OCEAN CITY – Following through on enforcing the newly established rules and regulations for the scooter rental industry, the City Council told a rental operator this week he must find the appropriate training space by today or close for business.
At Tuesday’s Mayor and Council meeting, Yehuda Peretz of Island Cycles, located on Somerset Street downtown, requested the council approve the temporary use of a portion of Dorchester Street for scooter training.
The requirement that scooter rental operators have to provide a training area was established in early May when the council approved a list of new rules and regulations to be placed on the industry to ensure safety as the number of scooter accidents increased in town.
“We have been practicing on Dorchester Street for the last 12 years,” Peretz said. “Within your rules and regulations, we would have to find a private property and we cannot find private property downtown.”
Ocean City Development Corporation (OCDC) Executive Director Glenn Irwin submitted that the OCDC Board of Directors is supportive of Island Cycles’ request to use a portion of Dorchester Street, east of Baltimore Ave, as its scooter training area up to Dec. 31, 2012, at which point another training area must be located in order to continue its operation.
Irwin added that the OCDC is adamant that scooter training must not occur on Somerset Plaza since it is a pedestrian walkway.
“Mr. Peretz has operated a good business on Somerset Street and the problem he has is a unique situation … we know he needs to find a place to train but for this season, being on short notice and being the summer time here, we feel that this one-time opportunity for Dorchester Street is a place where he could train for this year,” OCDC President Todd Ferrante said.
Ocean City Zoning Administrator Blaine Smith pointed out the recently passed law “prohibits the use of public property or rights of way for training purposes unless they receive permission from the Mayor and City Council.”
Smith added that currently Island Cycles does not have an approved training area as required and will have to locate a space before its business license is renewed by June 1.
During Tuesday afternoon’s meeting, Smith said about three quarters of the scooter rental industry are now in compliance with the training area requirement, and the others are working to come up with alternative methods that do not include a public right of way.
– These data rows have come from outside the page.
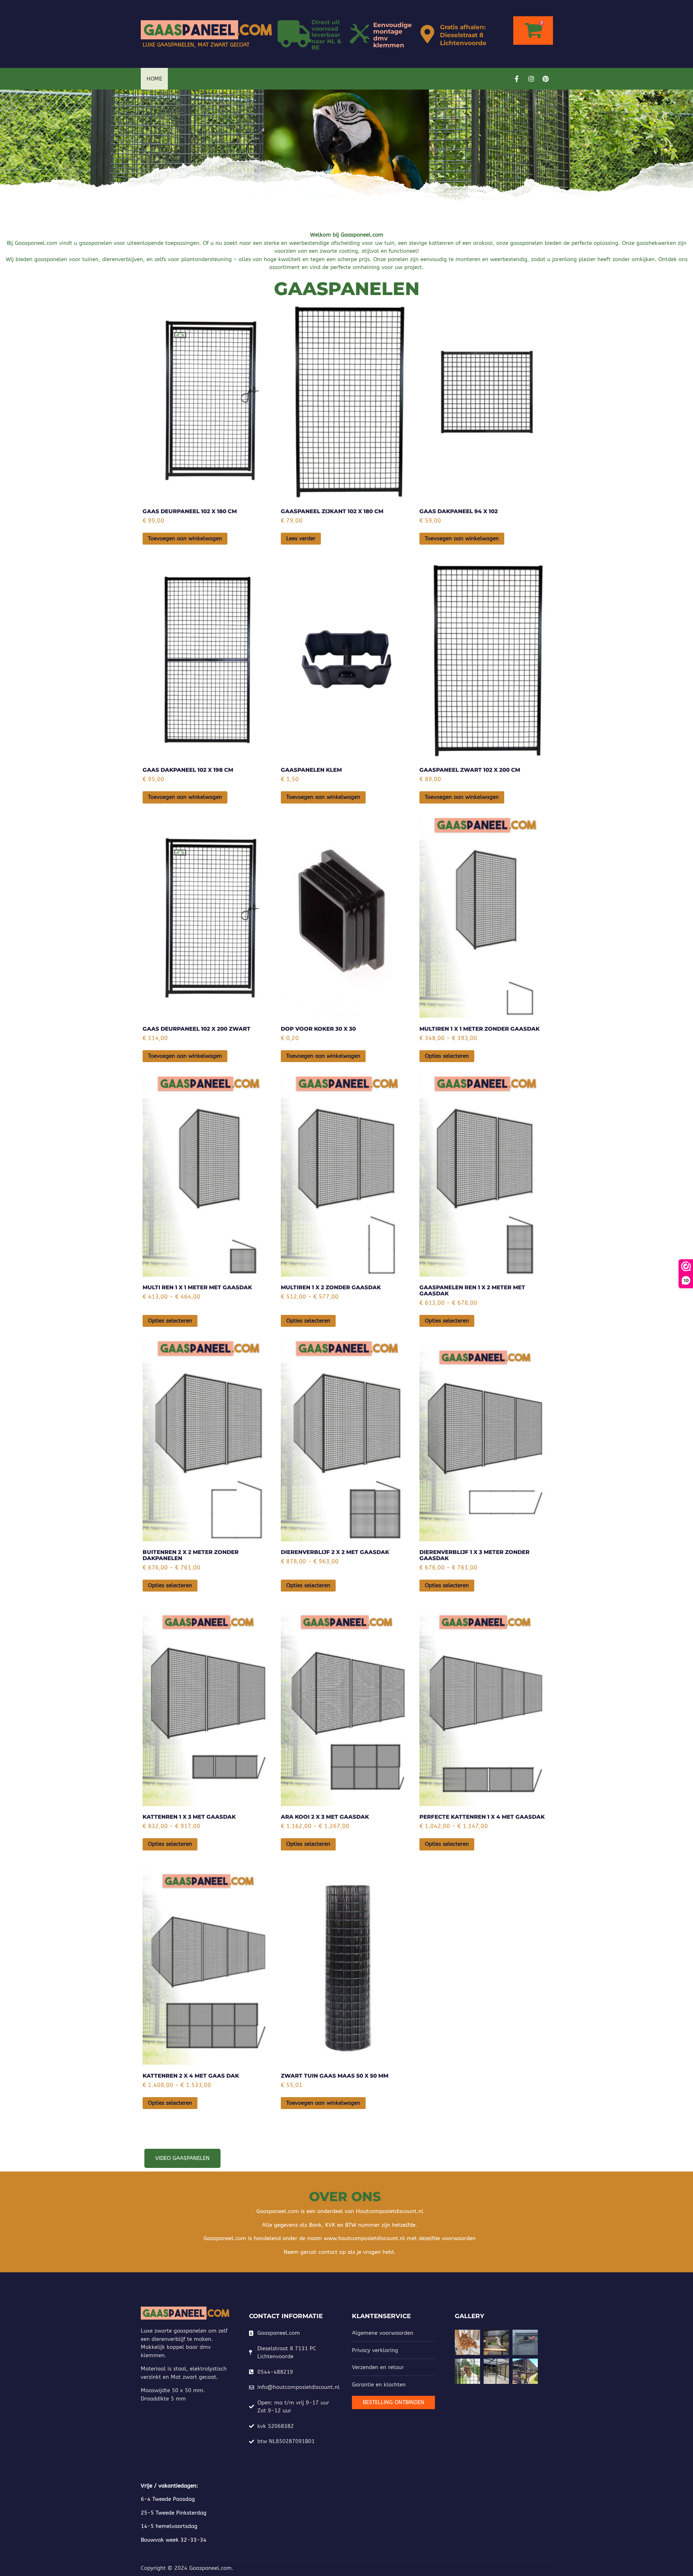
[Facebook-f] (516, 78)
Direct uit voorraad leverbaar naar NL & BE (326, 35)
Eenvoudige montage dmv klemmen (392, 35)
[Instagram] (531, 78)
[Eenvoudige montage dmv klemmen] (360, 34)
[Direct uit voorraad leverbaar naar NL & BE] (294, 33)
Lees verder (300, 538)
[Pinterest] (545, 78)
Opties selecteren (447, 1056)
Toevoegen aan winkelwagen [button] (185, 538)
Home (154, 78)
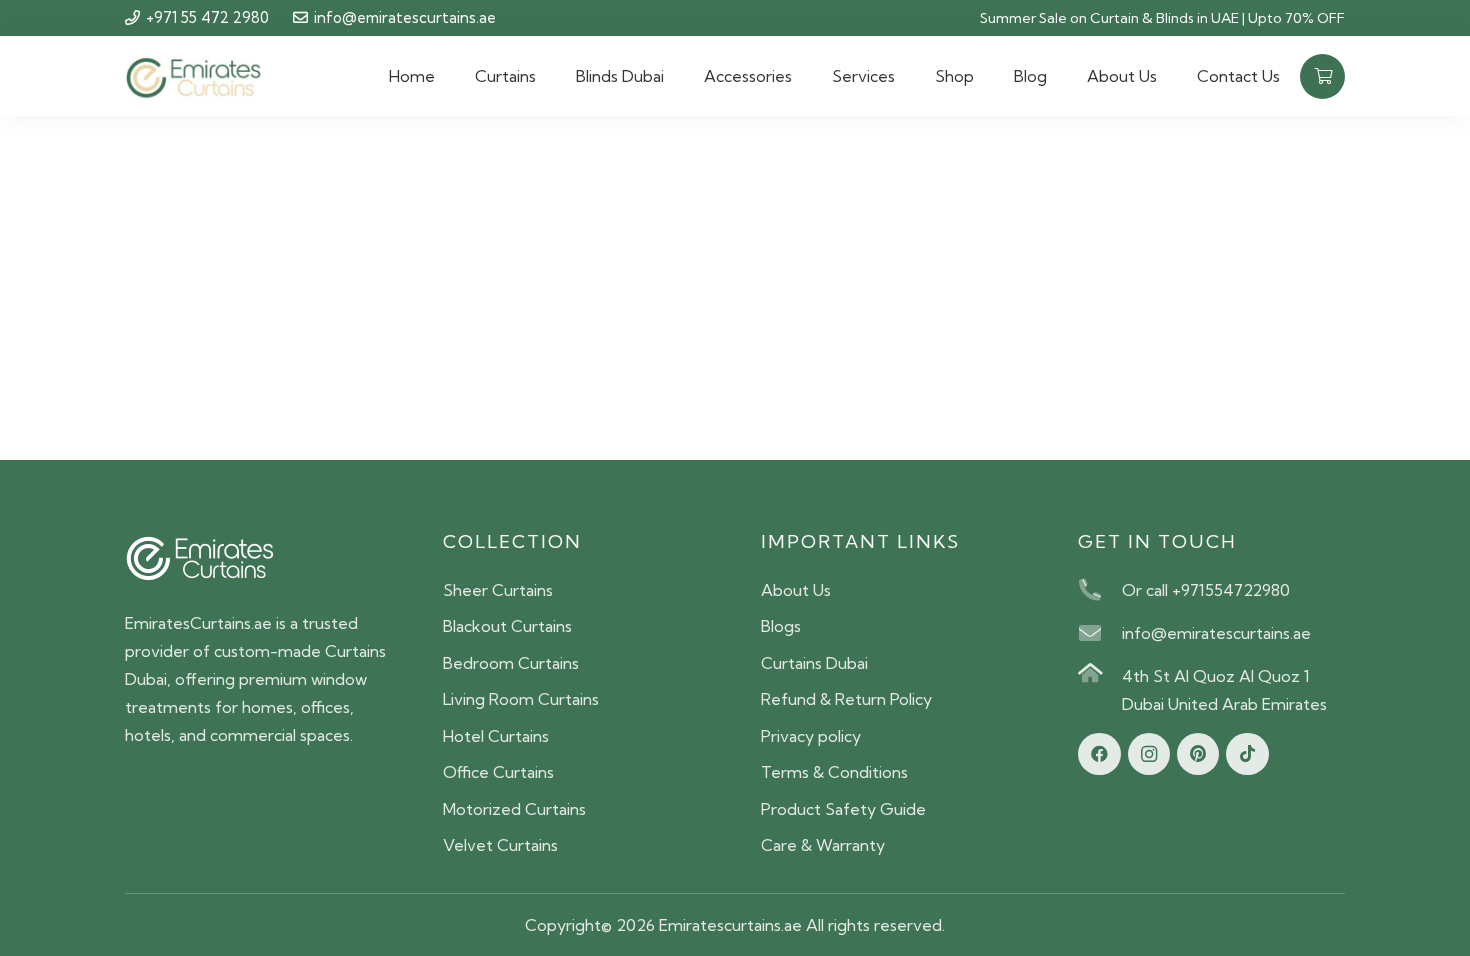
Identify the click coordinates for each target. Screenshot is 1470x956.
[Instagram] (1149, 754)
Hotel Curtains (496, 736)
“I think all of them will be able to do that except for this one,” Smith said.
Councilman Lloyd Martin was in favor of Peretz’s request, agreeing that the law did not provide enough time to comply and made a motion to approve Dorchester Street as a training space for Island Cycles for one year.
“It’s not the operator,” Martin said. “It’s the people driving the scooters we have the problem with. The practice area shows you they can drive, but it doesn’t mean they are going to drive that way out on the street.”
Councilman Brent Ashley agreed with Martin.
“I am not going to vote to put somebody out of business,” he said.
Councilwoman Margaret Pillas asserted she was surprised with the OCDC’s approval and the comments made.
“Sir, this is not short notice, you have known about this for months,” she said to Peretz.
Pillas added that Island Cycles has the most accidents on record.
“I think this is very poor business of the government to allow very good operators who are trying their best, some have already given up their locations because they do not fit into the regulations now and for us to allow you to do this I think is an injustice,” she said.
The request was rejected by a 3-4 vote with Council members Joe Hall, Doug Cymek, Mary Knight and Pillas in opposition.